Short selling in India has been in the news as highlighted by the events triggered by the publication of a report by Hindenburg Research, targeting the Adani group entities (the “Hindenburg Report”). The Hindenburg Report disclosed that persons associated with it may have taken short positions against the Adani group stocks through bonds and non-Indian derivative instruments traded in the United States.

WHAT IS SHORT SELLING

The Indian securities market regulator, the Securities and Exchange Board of India (the “SEBI”) defines short selling as ‘selling a stock which the seller does not own at the time of the trade.’ Shorting is undertaken by (a) borrowing stocks (generally from a broker/dealer), and (b) selling such stocks at the prevailing price, with the intent to buy them later to return them to the broker/dealer at a lower price and keeping the difference earned as profit.

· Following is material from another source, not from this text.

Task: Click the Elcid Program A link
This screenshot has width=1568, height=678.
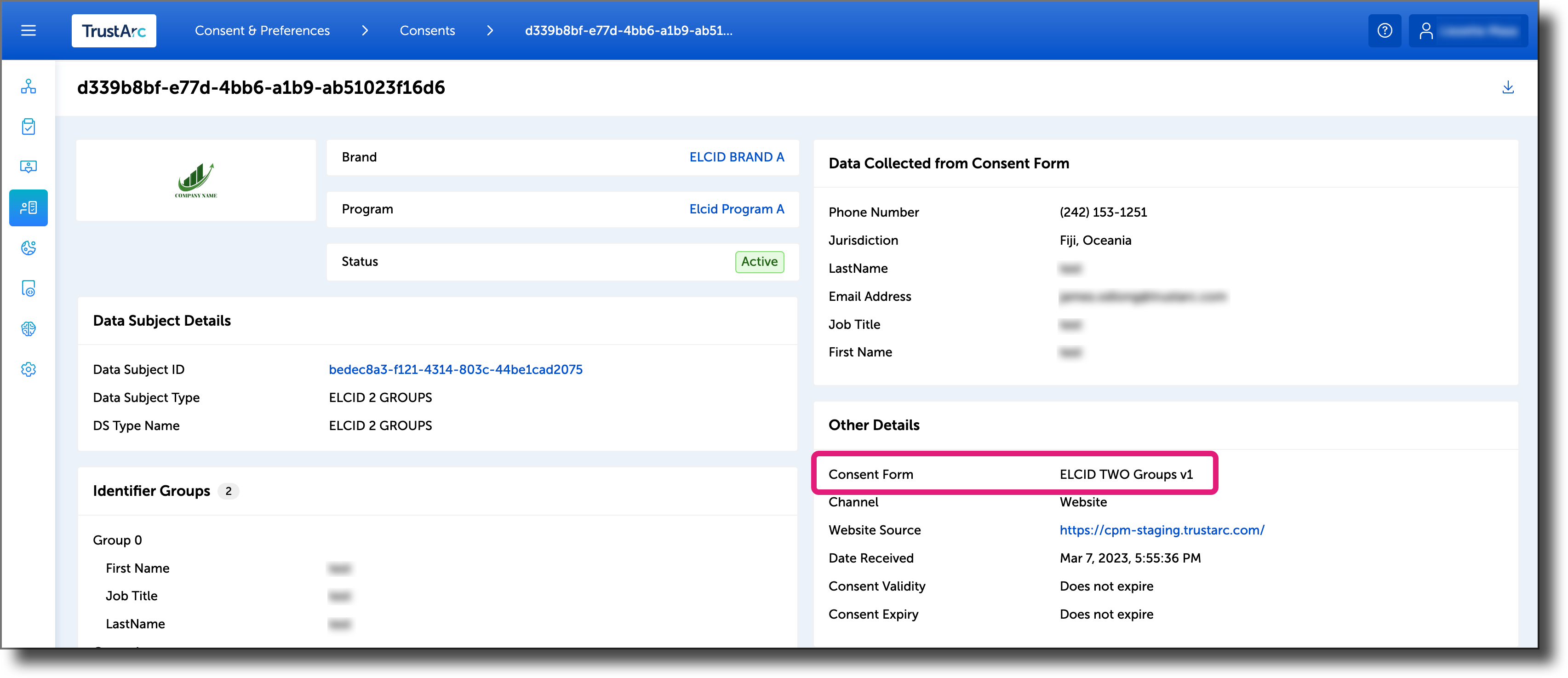Action: click(x=736, y=209)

As a general matter, transactions may take place where the seller neither owns nor borrows the securities in time to deliver to the buyer within the settlement period (a ‘naked short sale’) or through a transaction in which the seller may or may not have the securities at the time of the sale, but has an arrangement for borrowing the securities prior to the settlement of the securities (a ‘covered short sale’).

EVOLUTION OF SHORT SELLING RULES IN INDIA

The SEBI first considered regulating short selling pursuant to the report of a committee constituted in 1996 under the chairmanship of Mr. B. D. Shah. In the background of certain stock exchange scams during the late 1990s and early 2000s, a Joint Committee of Parliament noted in 2002 that the SEBI has been inactive in regulating short selling and urged the SEBI to formulate a clear policy on issues relating to short selling. Based on the recommendations of the Joint Committee, the Secondary Market Advisory Committee of SEBI (“SMAC”) issued a discussion paper on Short Selling and Securities Lending and Borrowing in 2005.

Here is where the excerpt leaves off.